The competition means concessions. The standard for GreenOak's portfolio, Van Zandt said, is two months free on a 14-month lease. But while that seems like thousands of dollars lost from the budget, net effective rents are still running at about $80/SF, numbers landlords in other U.S. markets would clamor for.

Despite the concession environment, most importantly, vacancies are filling up. Renters are forcing landlords to work for them, but buildings are not going into foreclosure for failure to lease up.

"New York City multifamily is arguably one of the more resilient asset classes in the country ... you’ve got a market that hovers 1.5% to 2% vacant throughout the cycle," Van Zandt said. "I think there’s been a lot of attention paid to the new supply, but I think despite it being pretty competitive right now to lease, it is getting filled, and that’s been the most encouraging thing that we’ve seen."

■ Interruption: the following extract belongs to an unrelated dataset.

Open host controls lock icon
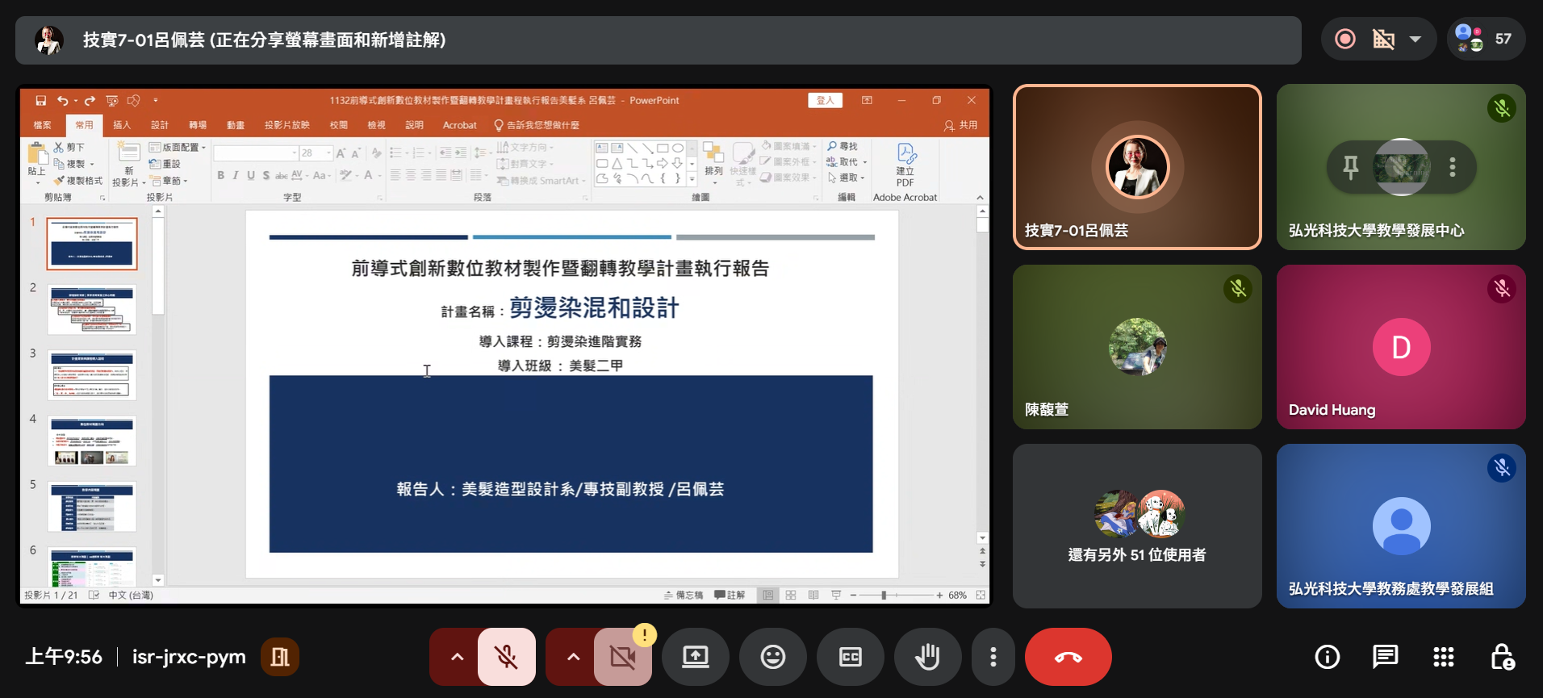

The resiliency has surprised some of the top-ranked economists at commercial real estate firms in the country. Cushman & Wakefield Chief Economist Ken McCarthy told Bisnow before the event he believes this cycle will break the record for the longest in U.S. history, and CBRE Chief Economist Jeffrey Havsy said from the stage he has been impressed at the economy's ability to "separate the signal from the noise," and not dive or boom in reaction to global events.

"One of the big surprises is how strong the New York real estate market has been," McCarthy said.

In 2018, he said it should be even stronger. With tax reform passing, all signs are pointing to a busy year in all sectors of New York's real estate industry.